La plupart du temps les auteurs semblent se couler sans effort dans le système de pensée du législateur et la logique antisémite qui le sous-tend. Ceci se traduit d'abord dans la terminologie utilisée : on parle ainsi, sans le moindre guillemet, non seulement des juifs mais "du" juif, de la "race juive", de la "race aryenne"... et même de la "race française"50, d'"influence atavique" 51 ou de "servitude raciale juive", d'"individu hybride"52 et de "métis juif", des "aryens" et de l'"aryanisation" des entreprises, etc.
On peut également repérer l'indice d'une adhésion au moins implicite au discours officiel dans la façon dont les auteurs reproduisent, sans qu'aucun procédé discursif ne vienne marquer une quelconque distance, et donc en paraissant les reprendre à leur compte53, les motifs invoqués pour justifier les mesures antisémites,. "Il s'agit principalement d'éliminer l'influence juive dans l'économie nationale... La loi du 22 juillet 1941 est inspirée par un intérêt public... Elle se méfie de la prospérité des juifs parce que cette prospérité même tend à rompre à leur profit trop exclusif l'équilibre économique", écrit par exemple l'auteur d'une chronique consacrée à la confiscation des biens juifs54. Evoquant l'exclusion des naturalisés de la fonction publique et les mesures d'épuration, un autre auteur résume ainsi la situation : "A la suite des événements de juin 1940, on s'est avisé qu'un grand nombre de postes administratifs étaient tenus par des éléments ethniques étrangers à notre race, n'ayant avec le sol de France que des attaches de hasard (...).

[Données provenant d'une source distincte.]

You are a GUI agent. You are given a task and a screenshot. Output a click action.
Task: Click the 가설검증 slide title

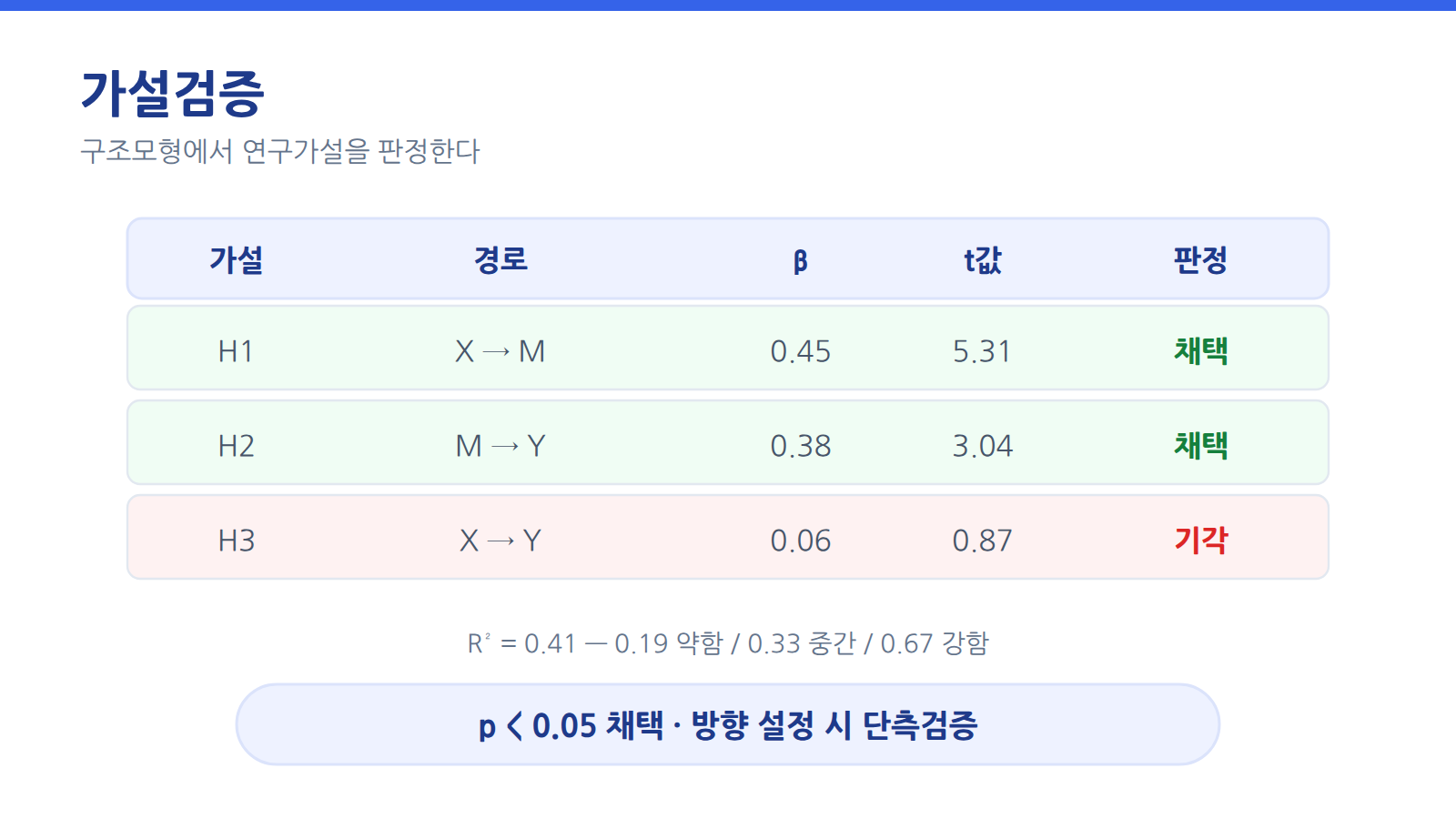click(173, 94)
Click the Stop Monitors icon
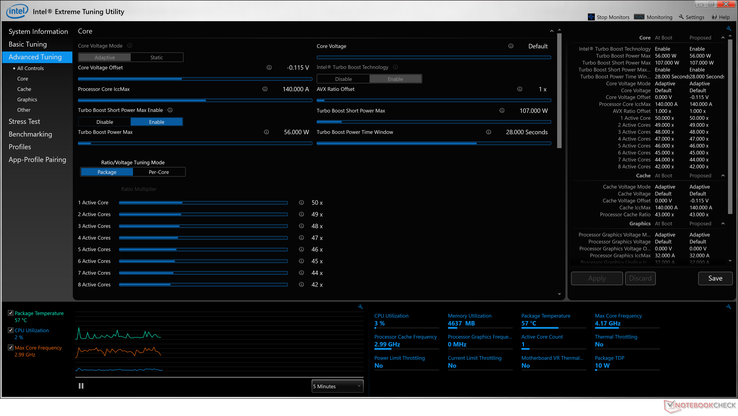This screenshot has width=738, height=416. tap(591, 17)
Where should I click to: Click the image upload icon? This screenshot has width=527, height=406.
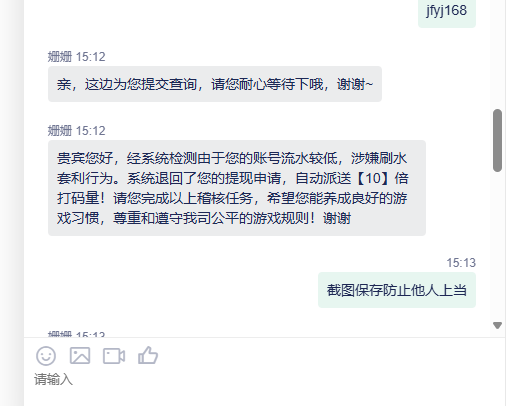[80, 356]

L'intention du législateur, très nette à cet égard, fut d'éliminer de l'administration ces éléments ethniquement étrangers"55.

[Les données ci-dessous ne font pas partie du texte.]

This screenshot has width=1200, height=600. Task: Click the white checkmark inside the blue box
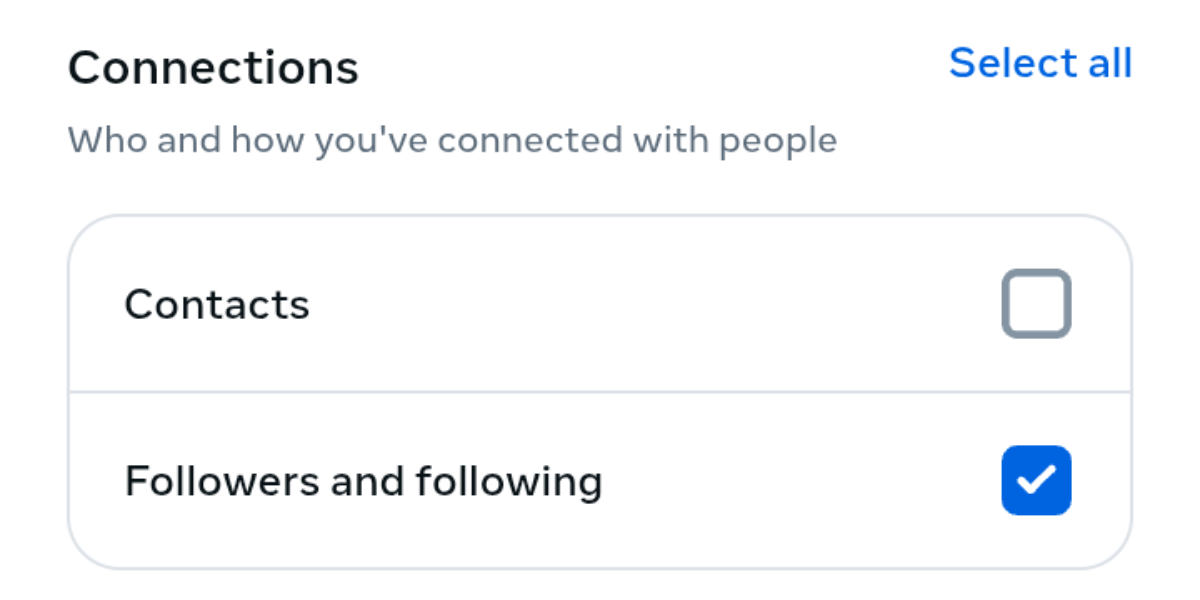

Maurice Duverger entre lui aussi dans le système de pensée du législateur, dont il semble reprendre à son compte le raisonnement lorsqu'il écrit par exemple : "Si l'on adopte le critère religieux, il est à craindre que la plupart des Juifs ne feignent une conversion apparente et ne parviennent ainsi à éluder l'application de la loi« ; ou lorsqu'il note, à propos de la fixation au 25 juin 1940 de la date à laquelle s'apprécie l'appartenance à la religion juive : "Cette dernière disposition s'explique par le fait que de nombreux juifs se sont convertis depuis l'armistice, afin de tenter d'échapper à la législation qui les concerne : ce calcul est déjoué ...« ; ou encore lorsqu'il constate, avec la satisfaction manifeste du juriste soucieux de l'effectivité des normes, qu'alors que "la loi du 3 octobre 1940 ne prévoyait aucune sanction à l'égard des juifs qui auraient contrevenu à ses dispositions", "la loi du 2 juin 1941 a comblé cette lacune et édicté des sanctions sérieuses".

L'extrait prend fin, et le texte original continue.